GIVEN TASK: Recast the records below as a Markdown table with the columns Row and Line. Put each non-blank line in its own row, numbered in order, and omit the blank lines.

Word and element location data

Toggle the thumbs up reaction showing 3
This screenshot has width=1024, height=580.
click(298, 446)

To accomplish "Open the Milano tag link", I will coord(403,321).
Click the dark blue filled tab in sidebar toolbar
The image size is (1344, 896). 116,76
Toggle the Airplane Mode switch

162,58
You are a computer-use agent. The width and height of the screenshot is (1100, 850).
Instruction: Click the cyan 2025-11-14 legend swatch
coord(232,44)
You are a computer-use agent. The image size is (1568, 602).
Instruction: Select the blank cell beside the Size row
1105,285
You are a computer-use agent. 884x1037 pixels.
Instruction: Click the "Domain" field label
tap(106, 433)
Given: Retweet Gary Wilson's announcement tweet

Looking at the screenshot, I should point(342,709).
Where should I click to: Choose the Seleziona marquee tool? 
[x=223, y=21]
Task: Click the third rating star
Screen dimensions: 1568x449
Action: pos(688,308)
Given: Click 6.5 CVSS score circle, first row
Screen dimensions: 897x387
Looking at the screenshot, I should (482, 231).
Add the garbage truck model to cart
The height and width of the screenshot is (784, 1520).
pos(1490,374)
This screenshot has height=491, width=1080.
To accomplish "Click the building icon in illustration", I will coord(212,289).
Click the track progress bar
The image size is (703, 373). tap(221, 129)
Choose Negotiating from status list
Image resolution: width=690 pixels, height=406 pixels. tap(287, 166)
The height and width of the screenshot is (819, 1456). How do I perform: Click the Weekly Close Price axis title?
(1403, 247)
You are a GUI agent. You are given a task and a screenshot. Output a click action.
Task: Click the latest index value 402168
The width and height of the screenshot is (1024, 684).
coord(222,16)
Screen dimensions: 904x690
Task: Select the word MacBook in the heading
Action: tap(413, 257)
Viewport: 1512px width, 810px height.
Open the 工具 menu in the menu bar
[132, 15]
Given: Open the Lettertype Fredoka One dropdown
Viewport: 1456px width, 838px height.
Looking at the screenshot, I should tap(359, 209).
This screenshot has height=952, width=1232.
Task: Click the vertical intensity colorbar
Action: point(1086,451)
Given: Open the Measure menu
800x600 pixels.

COMPLETE OUTPUT:
| Row | Line |
|---|---|
| 1 | Toggle the thumbs up reaction showing 3 |
| 2 | This screenshot has width=1024, height=580. |
| 3 | click(298, 446) |
| 4 | To accomplish "Open the Milano tag link", I will coord(403,321). |
| 5 | Click the dark blue filled tab in sidebar toolbar |
| 6 | The image size is (1344, 896). 116,76 |
| 7 | Toggle the Airplane Mode switch |
| 8 | 162,58 |
| 9 | You are a computer-use agent. The width and height of the screenshot is (1100, 850). |
| 10 | Instruction: Click the cyan 2025-11-14 legend swatch |
| 11 | coord(232,44) |
| 12 | You are a computer-use agent. The image size is (1568, 602). |
| 13 | Instruction: Select the blank cell beside the Size row |
| 14 | 1105,285 |
| 15 | You are a computer-use agent. 884x1037 pixels. |
| 16 | Instruction: Click the "Domain" field label |
| 17 | tap(106, 433) |
| 18 | Given: Retweet Gary Wilson's announcement tweet |
| 19 | Looking at the screenshot, I should point(342,709). |
| 20 | Where should I click to: Choose the Seleziona marquee tool?  |
| 21 | [x=223, y=21] |
| 22 | Task: Click the third rating star |
| 23 | Screen dimensions: 1568x449 |
| 24 | Action: pos(688,308) |
| 25 | Given: Click 6.5 CVSS score circle, first row |
| 26 | Screen dimensions: 897x387 |
| 27 | Looking at the screenshot, I should (482, 231). |
| 28 | Add the garbage truck model to cart |
| 29 | The height and width of the screenshot is (784, 1520). |
| 30 | pos(1490,374) |
| 31 | This screenshot has height=491, width=1080. |
| 32 | To accomplish "Click the building icon in illustration", I will coord(212,289). |
| 33 | Click the track progress bar |
| 34 | The image size is (703, 373). tap(221, 129) |
| 35 | Choose Negotiating from status list |
| 36 | Image resolution: width=690 pixels, height=406 pixels. tap(287, 166) |
| 37 | The height and width of the screenshot is (819, 1456). How do I perform: Click the Weekly Close Price axis title? |
| 38 | (1403, 247) |
| 39 | You are a GUI agent. You are given a task and a screenshot. Output a click action. |
| 40 | Task: Click the latest index value 402168 |
| 41 | The width and height of the screenshot is (1024, 684). |
| 42 | coord(222,16) |
| 43 | Screen dimensions: 904x690 |
| 44 | Task: Select the word MacBook in the heading |
| 45 | Action: tap(413, 257) |
| 46 | Viewport: 1512px width, 810px height. |
| 47 | Open the 工具 menu in the menu bar |
| 48 | [132, 15] |
| 49 | Given: Open the Lettertype Fredoka One dropdown |
| 50 | Viewport: 1456px width, 838px height. |
| 51 | Looking at the screenshot, I should tap(359, 209). |
| 52 | This screenshot has height=952, width=1232. |
| 53 | Task: Click the vertical intensity colorbar |
| 54 | Action: point(1086,451) |
| 55 | Given: Open the Measure menu |
| 56 | 800x600 pixels. |